"El 79% de los jóvenes termina el secundario sin saber qué quiere hacer", explica Rossi. Pero el problema no es solo la falta de rumbo, sino el costo: el 40% de los que eligen una carrera la abandonan en el primer año. Para frenar esta sangría de tiempo y dinero, Growth Road desarrolló un ecosistema basado en inteligencia artificial generativa y psicometría validada en Europa que analiza al alumno en 360 grados.
A diferencia de los métodos tradicionales, su tecnología no solo sugiere carreras, sino que detecta patrones de riesgo emocional.
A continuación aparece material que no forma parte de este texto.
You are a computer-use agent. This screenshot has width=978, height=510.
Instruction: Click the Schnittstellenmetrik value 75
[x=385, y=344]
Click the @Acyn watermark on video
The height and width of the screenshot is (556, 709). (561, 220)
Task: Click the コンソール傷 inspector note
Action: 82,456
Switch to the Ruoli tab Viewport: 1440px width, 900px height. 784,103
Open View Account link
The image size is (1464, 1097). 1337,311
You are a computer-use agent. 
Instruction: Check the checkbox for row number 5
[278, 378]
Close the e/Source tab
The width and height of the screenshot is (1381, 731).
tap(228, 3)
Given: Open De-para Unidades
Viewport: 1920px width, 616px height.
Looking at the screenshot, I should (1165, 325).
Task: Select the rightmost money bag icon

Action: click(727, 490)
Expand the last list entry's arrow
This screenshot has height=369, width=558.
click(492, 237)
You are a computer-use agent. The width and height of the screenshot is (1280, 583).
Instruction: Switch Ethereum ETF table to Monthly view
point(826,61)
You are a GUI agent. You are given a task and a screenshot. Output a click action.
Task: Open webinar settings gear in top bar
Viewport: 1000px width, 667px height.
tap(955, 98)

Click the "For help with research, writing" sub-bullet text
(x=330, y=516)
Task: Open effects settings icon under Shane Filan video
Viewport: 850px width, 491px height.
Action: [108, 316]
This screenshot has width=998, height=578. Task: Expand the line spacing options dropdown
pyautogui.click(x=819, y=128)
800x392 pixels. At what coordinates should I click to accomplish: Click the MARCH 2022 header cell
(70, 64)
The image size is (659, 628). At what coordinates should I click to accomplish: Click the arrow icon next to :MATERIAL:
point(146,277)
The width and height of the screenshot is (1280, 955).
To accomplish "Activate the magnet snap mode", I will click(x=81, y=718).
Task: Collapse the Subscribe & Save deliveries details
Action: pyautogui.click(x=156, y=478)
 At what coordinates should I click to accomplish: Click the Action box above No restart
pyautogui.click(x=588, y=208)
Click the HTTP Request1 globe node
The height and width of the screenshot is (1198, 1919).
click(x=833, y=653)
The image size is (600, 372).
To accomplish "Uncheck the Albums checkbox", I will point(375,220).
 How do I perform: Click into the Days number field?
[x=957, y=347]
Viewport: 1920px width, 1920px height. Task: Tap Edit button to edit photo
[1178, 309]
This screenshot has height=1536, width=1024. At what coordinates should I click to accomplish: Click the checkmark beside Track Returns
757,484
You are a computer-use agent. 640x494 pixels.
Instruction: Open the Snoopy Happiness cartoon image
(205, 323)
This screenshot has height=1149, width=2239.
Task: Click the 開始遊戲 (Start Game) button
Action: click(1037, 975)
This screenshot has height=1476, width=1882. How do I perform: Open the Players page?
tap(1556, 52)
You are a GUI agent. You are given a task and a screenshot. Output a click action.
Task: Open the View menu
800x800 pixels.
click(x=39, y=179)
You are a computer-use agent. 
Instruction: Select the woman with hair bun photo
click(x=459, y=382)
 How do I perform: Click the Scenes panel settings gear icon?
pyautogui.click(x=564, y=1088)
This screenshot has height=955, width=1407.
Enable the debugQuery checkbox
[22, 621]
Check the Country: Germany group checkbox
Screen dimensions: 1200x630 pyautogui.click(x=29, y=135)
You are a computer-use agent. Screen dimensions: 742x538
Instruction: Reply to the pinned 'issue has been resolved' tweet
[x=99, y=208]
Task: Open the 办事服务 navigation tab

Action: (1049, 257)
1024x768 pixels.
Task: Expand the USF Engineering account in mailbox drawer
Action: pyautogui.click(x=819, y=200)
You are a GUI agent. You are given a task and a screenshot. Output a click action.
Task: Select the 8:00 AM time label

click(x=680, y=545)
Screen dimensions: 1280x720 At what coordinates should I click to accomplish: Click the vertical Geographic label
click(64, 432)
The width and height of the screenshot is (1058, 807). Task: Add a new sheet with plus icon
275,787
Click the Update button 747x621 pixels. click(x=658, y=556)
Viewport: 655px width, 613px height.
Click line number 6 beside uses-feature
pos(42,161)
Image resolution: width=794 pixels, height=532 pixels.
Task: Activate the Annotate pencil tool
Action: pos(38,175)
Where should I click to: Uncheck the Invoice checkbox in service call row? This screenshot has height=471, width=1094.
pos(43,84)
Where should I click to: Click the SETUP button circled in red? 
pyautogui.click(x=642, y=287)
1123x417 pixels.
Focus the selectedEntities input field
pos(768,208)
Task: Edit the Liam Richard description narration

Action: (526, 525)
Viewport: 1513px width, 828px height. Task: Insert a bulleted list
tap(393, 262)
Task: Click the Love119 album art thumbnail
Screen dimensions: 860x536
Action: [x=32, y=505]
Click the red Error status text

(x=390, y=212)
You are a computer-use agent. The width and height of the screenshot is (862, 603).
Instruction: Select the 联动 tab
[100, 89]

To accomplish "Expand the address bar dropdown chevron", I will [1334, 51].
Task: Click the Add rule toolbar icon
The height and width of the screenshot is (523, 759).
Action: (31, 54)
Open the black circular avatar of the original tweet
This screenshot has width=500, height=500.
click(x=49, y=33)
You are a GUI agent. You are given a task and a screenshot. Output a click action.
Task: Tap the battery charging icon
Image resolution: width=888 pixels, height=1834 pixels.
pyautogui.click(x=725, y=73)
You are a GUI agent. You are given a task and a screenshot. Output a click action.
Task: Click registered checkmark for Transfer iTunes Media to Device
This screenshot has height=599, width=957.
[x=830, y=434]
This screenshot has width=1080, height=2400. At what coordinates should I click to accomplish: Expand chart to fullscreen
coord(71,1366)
En un contexto donde el 25% de los estudiantes reporta síntomas de depresión o ansiedad, la plataforma actúa como un radar para padres y docentes, notificando alertas antes de que el malestar se transforme en una crisis.
Con un equipo de 21 especialistas (desde pedagogos hasta ingenieros), la firma ya pisa fuerte en el mercado: ya operan en 8 países y asisten a más de 25.000 alumnos, ya lograron reducir la incertidumbre académica en un 87% y tienen el respaldo de 6 universidades españolas, la Fundación Telefónica y la Comisión Europea.
El modelo de negocio es dual: trabajan codo a codo con más de 100 colegios en programas de 6 años y ofrecen una solución directa (B2C) para familias que buscan respuestas concretas. Además, cuentan con el buscador de universidades más completo de Occidente, que mapea la oferta académica de 14 países.
Hoy, la startup cordobesa acelera su prototipo funcional con el apoyo de la Agencia Córdoba Innovar y Emprender y fondos público-privados, validando su tecnología en el ecosistema local mientras proyecta un modelo de licenciamiento internacional con empresas de ingeniería de precisión. El objetivo es claro: que el próximo título universitario no sea fruto del azar, sino del propósito.